Supplied material below:

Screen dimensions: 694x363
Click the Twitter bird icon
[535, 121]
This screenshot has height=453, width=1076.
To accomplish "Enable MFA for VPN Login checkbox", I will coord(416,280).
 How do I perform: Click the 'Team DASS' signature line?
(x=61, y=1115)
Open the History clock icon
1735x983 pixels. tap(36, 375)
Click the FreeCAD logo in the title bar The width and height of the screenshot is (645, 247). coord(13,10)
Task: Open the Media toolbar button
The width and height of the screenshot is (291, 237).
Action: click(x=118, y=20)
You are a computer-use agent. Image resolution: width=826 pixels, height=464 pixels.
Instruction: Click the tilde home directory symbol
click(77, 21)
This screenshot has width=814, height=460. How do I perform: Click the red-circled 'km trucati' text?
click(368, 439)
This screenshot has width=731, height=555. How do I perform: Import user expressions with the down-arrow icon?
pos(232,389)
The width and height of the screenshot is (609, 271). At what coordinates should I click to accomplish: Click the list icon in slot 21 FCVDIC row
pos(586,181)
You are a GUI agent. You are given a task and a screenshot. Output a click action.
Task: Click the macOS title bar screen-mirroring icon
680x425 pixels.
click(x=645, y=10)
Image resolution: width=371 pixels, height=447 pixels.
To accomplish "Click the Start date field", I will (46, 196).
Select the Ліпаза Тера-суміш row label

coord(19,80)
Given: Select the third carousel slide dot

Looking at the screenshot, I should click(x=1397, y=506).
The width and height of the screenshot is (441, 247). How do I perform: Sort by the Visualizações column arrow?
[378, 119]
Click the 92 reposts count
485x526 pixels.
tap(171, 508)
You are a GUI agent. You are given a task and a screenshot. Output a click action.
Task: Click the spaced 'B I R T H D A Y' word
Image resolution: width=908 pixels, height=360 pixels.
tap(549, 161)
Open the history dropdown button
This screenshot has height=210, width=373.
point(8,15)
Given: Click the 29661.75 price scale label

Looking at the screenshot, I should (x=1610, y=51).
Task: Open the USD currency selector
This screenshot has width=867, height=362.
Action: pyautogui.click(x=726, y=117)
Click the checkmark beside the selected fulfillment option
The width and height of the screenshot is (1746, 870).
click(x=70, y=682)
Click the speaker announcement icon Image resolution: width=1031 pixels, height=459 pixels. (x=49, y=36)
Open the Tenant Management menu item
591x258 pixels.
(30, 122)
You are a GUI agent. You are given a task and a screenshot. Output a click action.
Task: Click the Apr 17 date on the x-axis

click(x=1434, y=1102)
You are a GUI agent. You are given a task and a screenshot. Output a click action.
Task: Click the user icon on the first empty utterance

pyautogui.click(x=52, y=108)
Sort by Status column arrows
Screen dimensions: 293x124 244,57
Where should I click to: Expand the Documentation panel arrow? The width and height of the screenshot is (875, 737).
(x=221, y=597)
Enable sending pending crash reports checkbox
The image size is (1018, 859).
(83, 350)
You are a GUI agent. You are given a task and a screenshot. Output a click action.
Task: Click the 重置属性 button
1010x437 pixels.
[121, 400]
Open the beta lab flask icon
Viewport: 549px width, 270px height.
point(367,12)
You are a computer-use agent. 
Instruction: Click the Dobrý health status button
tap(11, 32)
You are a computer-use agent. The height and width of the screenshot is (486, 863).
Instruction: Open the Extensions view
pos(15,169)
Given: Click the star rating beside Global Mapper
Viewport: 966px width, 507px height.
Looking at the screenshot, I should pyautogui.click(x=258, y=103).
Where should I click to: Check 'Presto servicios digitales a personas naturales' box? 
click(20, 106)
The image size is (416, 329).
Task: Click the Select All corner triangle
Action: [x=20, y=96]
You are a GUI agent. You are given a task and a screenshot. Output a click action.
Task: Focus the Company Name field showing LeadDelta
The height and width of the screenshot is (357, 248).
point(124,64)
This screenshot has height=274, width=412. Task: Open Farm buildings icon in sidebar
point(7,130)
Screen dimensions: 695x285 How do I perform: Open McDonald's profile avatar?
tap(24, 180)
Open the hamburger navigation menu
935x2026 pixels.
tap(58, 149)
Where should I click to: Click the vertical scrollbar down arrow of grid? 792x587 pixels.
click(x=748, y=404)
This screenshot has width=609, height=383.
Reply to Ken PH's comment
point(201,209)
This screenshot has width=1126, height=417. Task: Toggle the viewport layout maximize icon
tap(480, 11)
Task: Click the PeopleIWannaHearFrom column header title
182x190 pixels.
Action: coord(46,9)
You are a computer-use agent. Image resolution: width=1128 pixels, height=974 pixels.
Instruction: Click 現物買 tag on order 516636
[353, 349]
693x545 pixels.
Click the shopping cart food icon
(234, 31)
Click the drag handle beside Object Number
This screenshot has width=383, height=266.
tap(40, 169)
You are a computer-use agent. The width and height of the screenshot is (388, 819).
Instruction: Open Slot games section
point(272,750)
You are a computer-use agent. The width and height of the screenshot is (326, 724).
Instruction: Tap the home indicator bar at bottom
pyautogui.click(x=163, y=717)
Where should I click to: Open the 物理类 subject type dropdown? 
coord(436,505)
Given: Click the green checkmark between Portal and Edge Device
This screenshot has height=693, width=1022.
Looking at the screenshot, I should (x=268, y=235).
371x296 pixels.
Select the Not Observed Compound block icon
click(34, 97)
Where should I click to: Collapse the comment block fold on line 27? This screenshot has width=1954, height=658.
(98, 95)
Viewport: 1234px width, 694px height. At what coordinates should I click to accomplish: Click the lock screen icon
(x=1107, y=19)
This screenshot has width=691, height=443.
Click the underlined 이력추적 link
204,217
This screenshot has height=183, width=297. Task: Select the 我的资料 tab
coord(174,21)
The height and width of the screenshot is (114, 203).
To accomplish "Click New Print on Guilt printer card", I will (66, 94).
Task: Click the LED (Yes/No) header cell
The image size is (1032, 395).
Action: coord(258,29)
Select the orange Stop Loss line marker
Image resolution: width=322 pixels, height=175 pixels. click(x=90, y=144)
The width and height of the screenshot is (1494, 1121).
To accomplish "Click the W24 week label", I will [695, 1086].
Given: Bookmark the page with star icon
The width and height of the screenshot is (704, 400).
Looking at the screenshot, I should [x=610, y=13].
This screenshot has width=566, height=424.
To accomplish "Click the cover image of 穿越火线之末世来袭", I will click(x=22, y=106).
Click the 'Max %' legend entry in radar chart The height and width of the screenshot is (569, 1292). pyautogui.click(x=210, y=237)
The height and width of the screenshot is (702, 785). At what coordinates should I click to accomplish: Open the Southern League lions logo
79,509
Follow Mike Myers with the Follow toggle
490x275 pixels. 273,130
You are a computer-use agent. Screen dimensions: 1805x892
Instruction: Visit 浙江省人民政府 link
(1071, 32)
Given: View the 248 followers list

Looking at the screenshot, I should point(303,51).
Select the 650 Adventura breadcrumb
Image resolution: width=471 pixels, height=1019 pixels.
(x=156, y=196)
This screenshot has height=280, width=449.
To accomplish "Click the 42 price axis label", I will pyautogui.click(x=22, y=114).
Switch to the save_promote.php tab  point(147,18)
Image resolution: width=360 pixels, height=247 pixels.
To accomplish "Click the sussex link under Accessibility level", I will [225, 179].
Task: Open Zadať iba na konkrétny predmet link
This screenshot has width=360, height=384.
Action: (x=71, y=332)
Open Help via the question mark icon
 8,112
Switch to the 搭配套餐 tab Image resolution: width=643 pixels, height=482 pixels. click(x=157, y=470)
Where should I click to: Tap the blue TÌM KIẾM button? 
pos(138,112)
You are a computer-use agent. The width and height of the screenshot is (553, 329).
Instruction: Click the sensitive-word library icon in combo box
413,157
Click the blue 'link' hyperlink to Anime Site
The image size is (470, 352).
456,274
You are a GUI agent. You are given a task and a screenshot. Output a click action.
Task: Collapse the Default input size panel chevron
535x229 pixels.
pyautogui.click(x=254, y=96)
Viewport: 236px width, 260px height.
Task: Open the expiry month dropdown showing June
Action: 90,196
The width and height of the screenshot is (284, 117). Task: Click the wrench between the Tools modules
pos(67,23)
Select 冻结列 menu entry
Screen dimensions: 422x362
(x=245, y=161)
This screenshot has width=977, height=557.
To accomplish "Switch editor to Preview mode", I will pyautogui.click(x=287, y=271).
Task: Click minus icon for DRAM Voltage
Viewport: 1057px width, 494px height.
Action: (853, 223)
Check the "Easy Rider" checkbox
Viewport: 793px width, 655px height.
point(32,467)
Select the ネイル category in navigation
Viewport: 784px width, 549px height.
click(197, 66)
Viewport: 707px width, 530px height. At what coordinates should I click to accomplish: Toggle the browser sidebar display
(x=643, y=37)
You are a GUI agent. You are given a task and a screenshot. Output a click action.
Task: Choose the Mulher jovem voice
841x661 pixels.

End of Supplied material.

» **Exercise aim**: Extract each line holding the word "computer" from the records.

» **Answer section**:
You are a computer-use agent. Image resolution: width=826 pixels, height=464 pixels.
You are a computer-use agent. 
You are a computer-use agent. The height and width of the screenshot is (486, 863).
You are a computer-use agent. Image resolution: width=1128 pixels, height=974 pixels.
You are a computer-use agent. The width and height of the screenshot is (388, 819).
You are a computer-use agent. The width and height of the screenshot is (326, 724).
You are a computer-use agent. Screen dimensions: 1805x892
You are a computer-use agent. The width and height of the screenshot is (553, 329).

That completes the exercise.